ABOUT THIS EXERCISE: Repeat the records below exactly, leaving out any pictures.

═══ EXTRACTED INFORMATION

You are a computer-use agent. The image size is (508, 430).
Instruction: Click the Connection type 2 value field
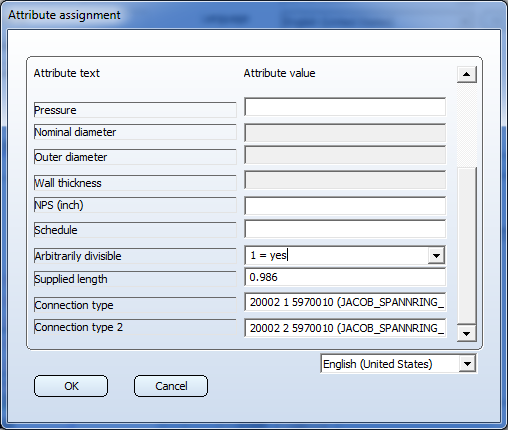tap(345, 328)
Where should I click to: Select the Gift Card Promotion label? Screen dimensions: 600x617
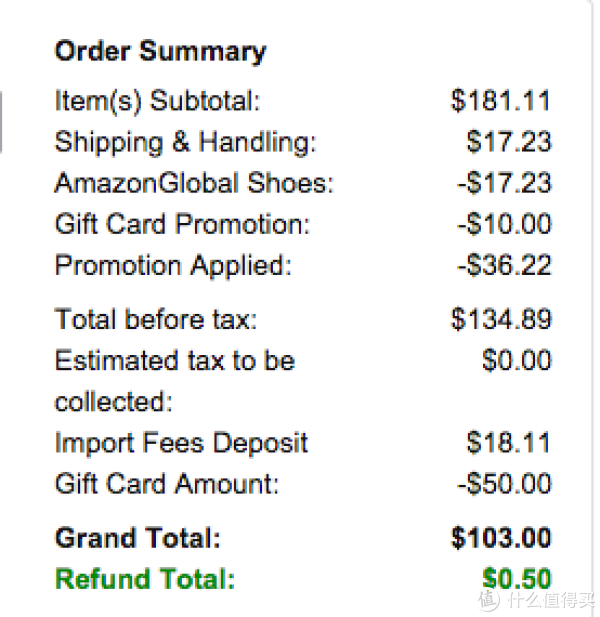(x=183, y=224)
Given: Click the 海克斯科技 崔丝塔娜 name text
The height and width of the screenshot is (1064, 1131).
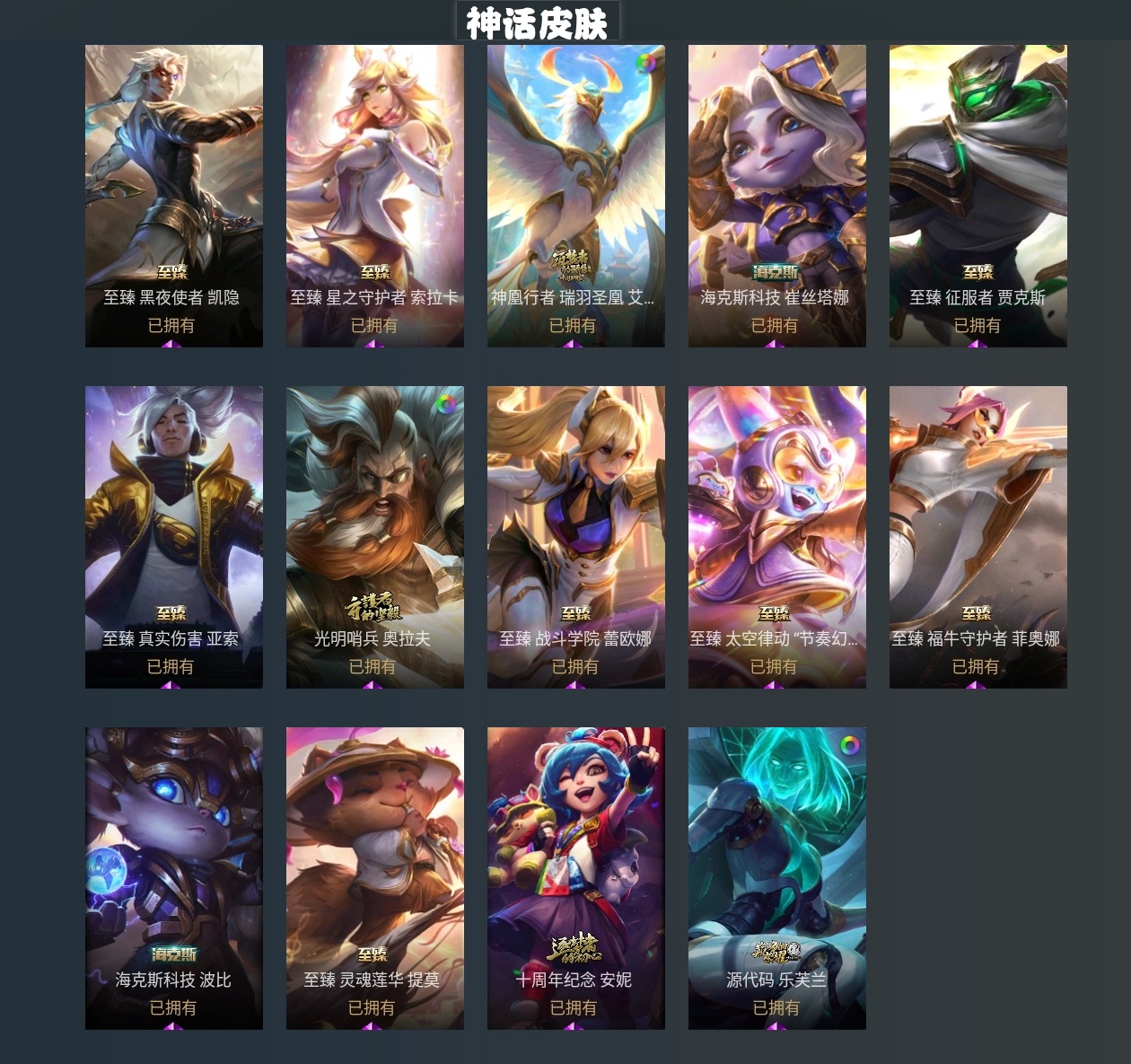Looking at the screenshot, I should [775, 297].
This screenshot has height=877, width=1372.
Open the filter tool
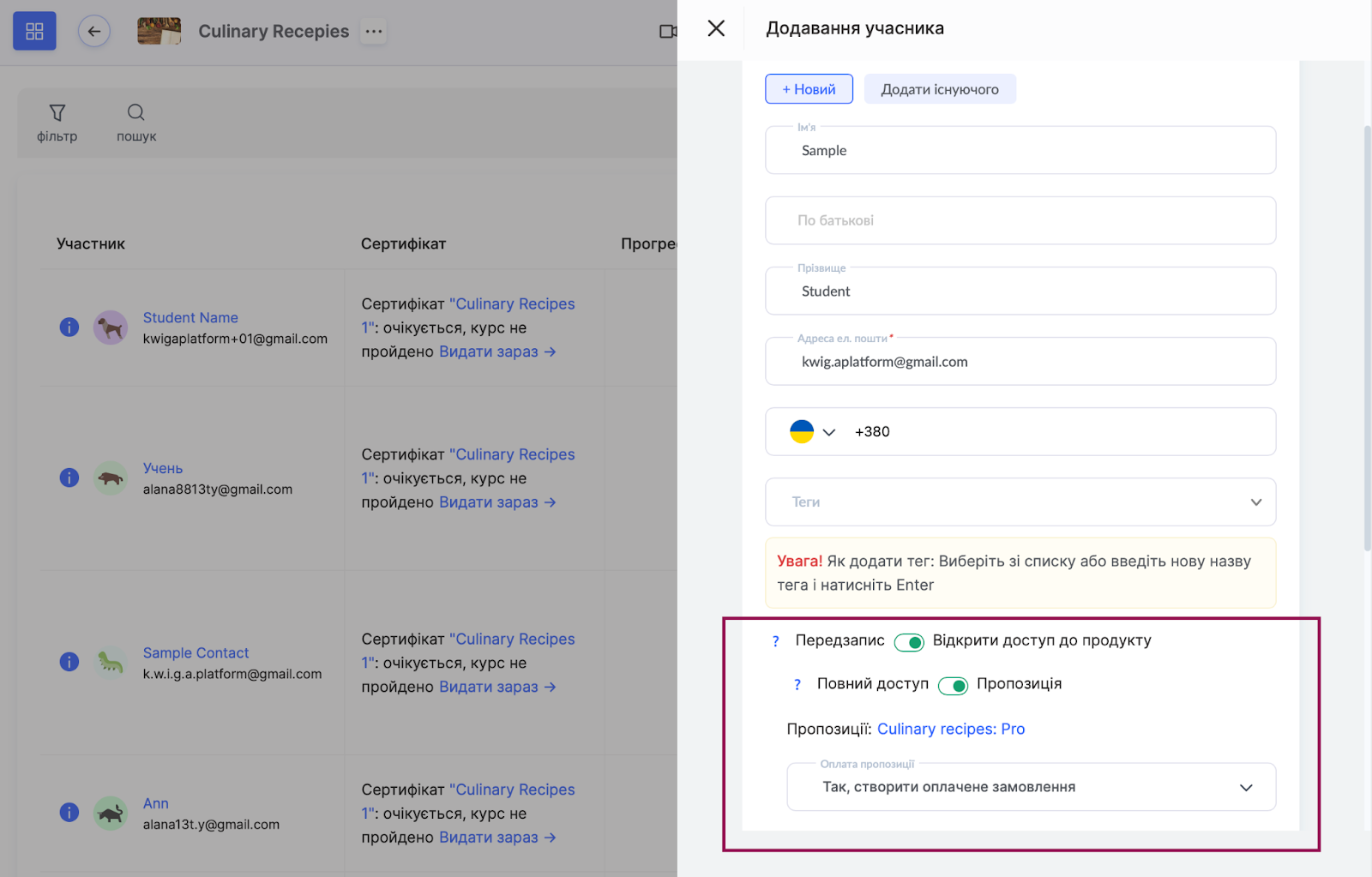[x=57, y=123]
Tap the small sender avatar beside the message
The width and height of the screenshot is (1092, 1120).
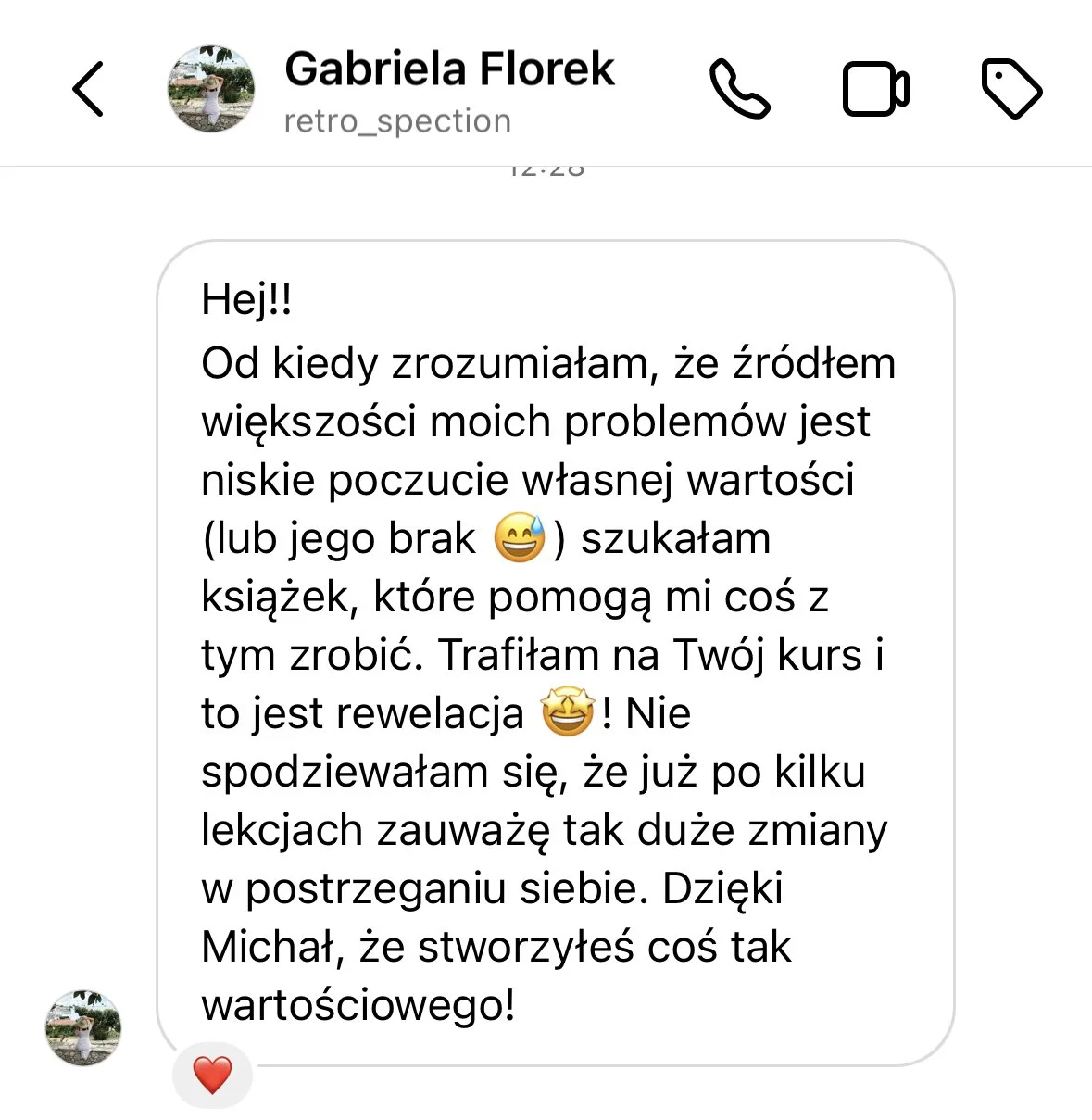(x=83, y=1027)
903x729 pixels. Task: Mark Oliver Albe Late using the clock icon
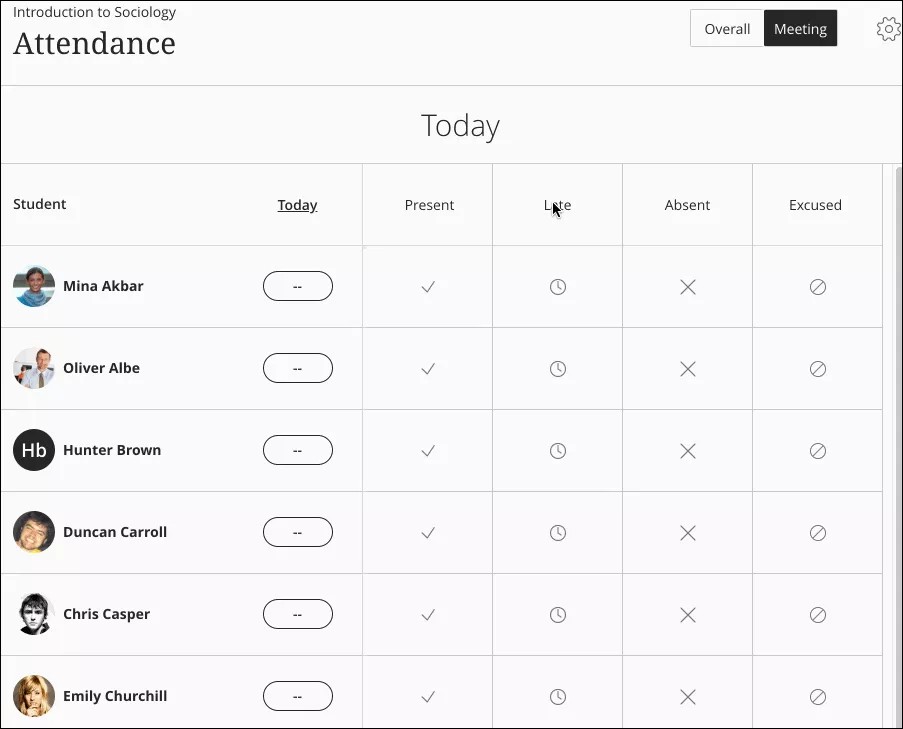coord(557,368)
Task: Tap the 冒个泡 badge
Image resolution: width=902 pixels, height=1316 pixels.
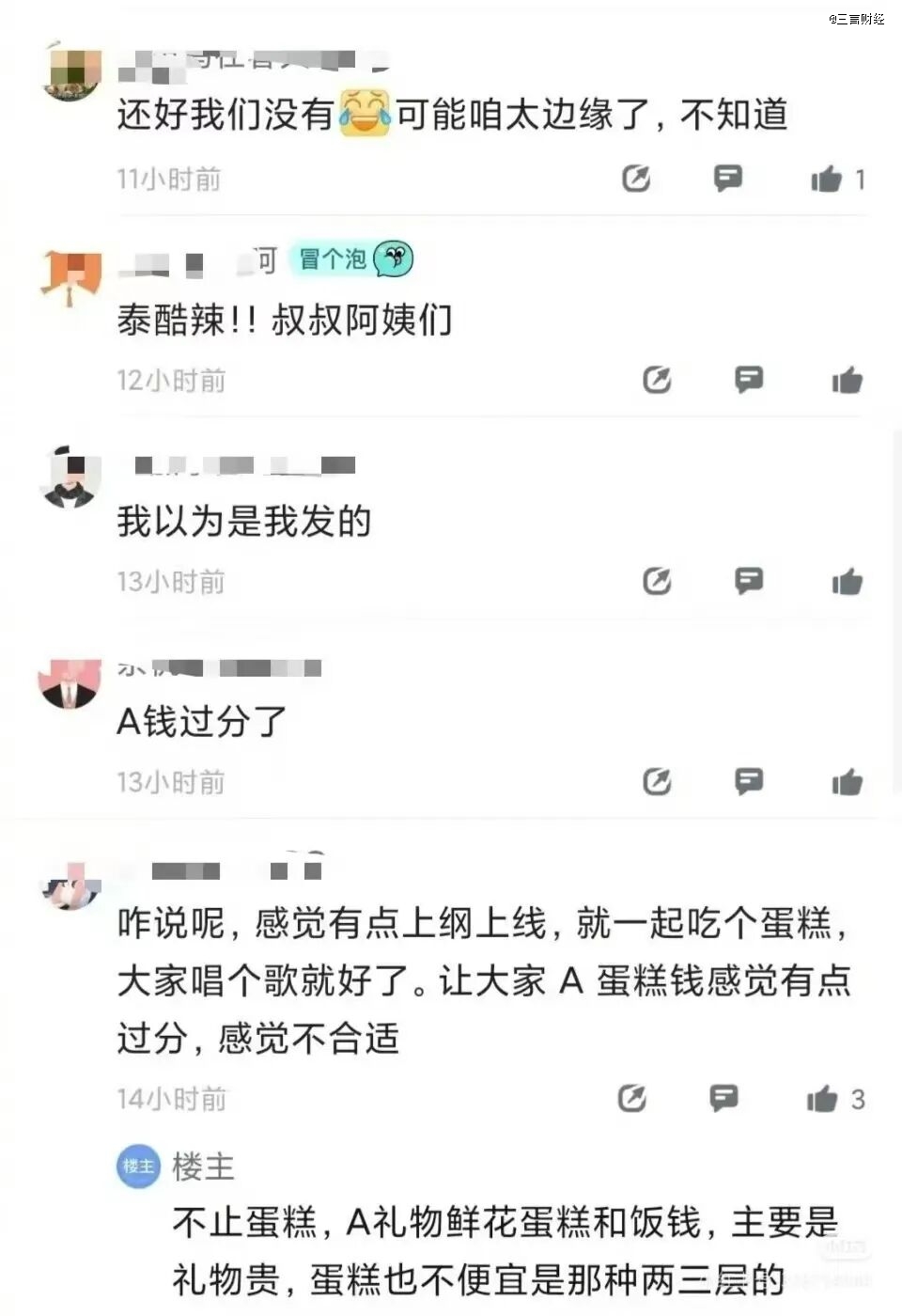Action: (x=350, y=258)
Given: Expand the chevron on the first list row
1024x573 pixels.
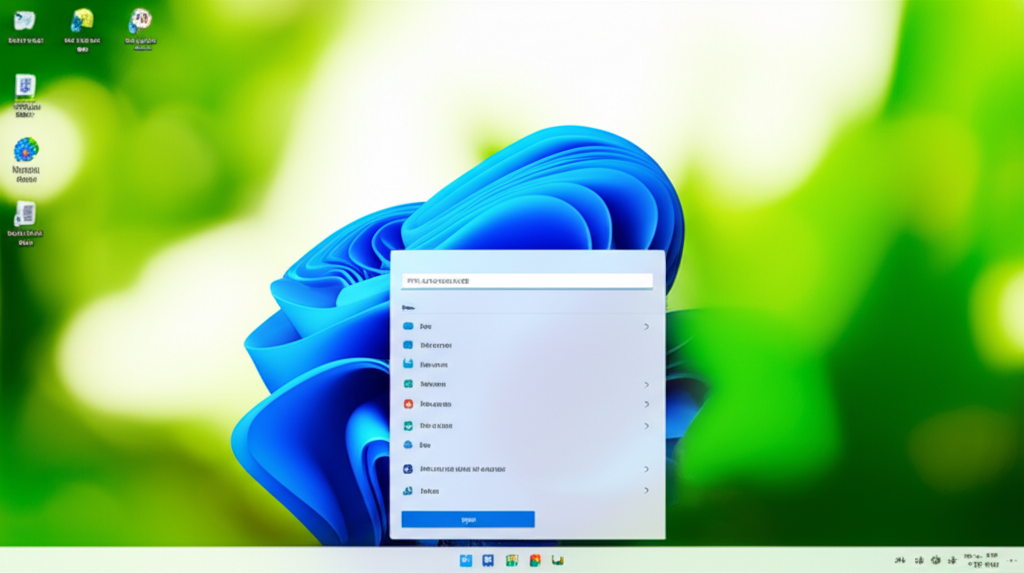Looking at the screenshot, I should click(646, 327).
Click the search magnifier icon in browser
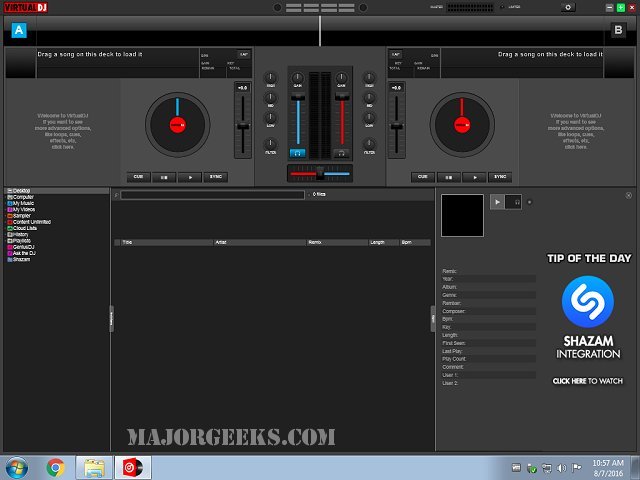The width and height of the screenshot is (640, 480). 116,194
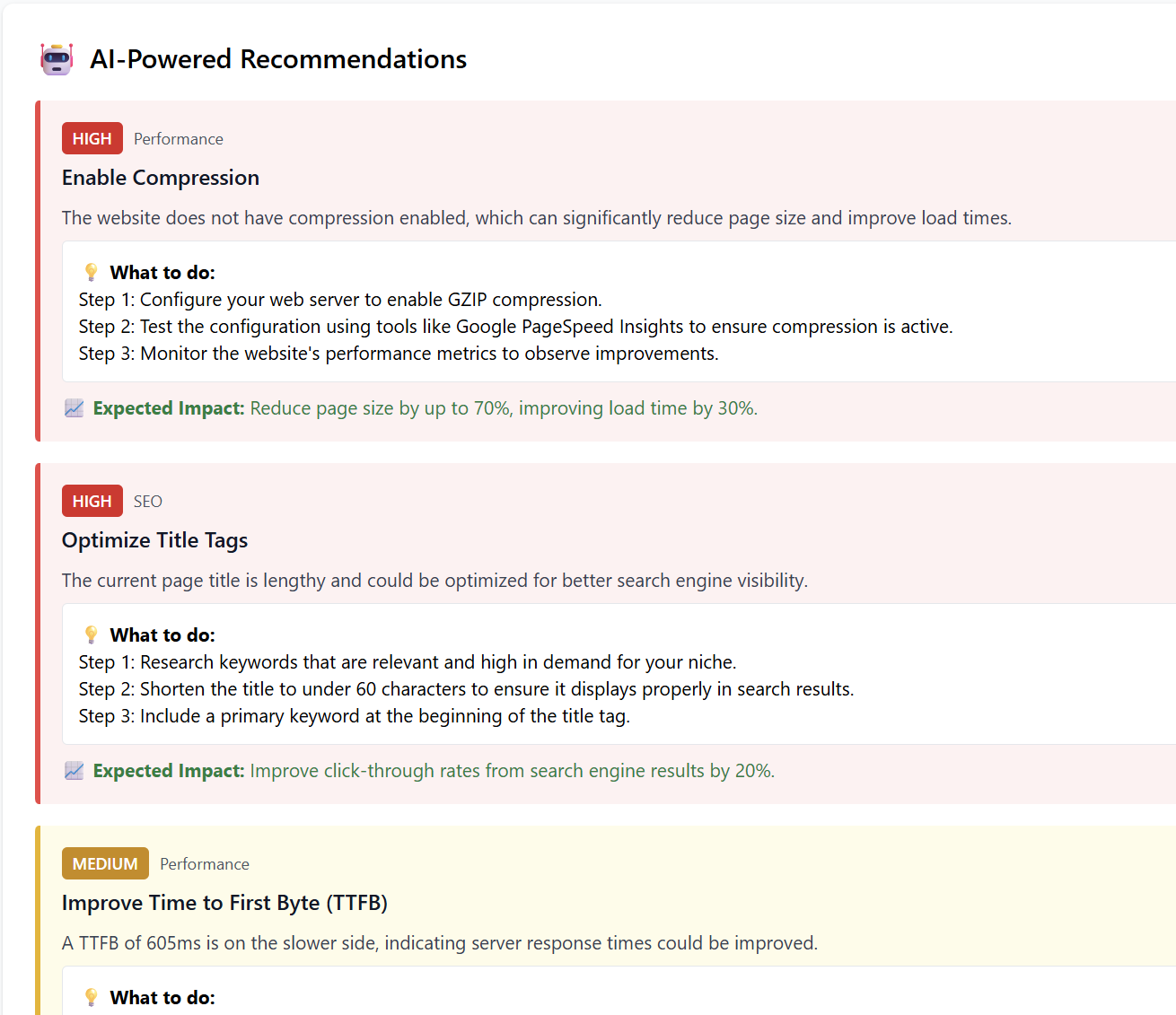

══════

SOLUTION:
You are a computer-use agent. The image size is (508, 430).
Instruction: Click the Connection type 2 value field
tap(345, 328)
Where should I click to: Select the Gift Card Promotion label? Screen dimensions: 600x617
(x=183, y=224)
Given: Click the 海克斯科技 崔丝塔娜 name text
The height and width of the screenshot is (1064, 1131).
Looking at the screenshot, I should [775, 297].
This screenshot has height=877, width=1372.
Open the filter tool
[x=57, y=123]
Tap the small sender avatar beside the message
The width and height of the screenshot is (1092, 1120).
(x=83, y=1027)
903x729 pixels. Task: Mark Oliver Albe Late using the clock icon
coord(557,368)
Task: Tap the 冒个泡 badge
Image resolution: width=902 pixels, height=1316 pixels.
Action: (x=350, y=258)
Given: Expand the chevron on the first list row
1024x573 pixels.
Looking at the screenshot, I should click(646, 327).
Click the search magnifier icon in browser
The width and height of the screenshot is (640, 480). 116,194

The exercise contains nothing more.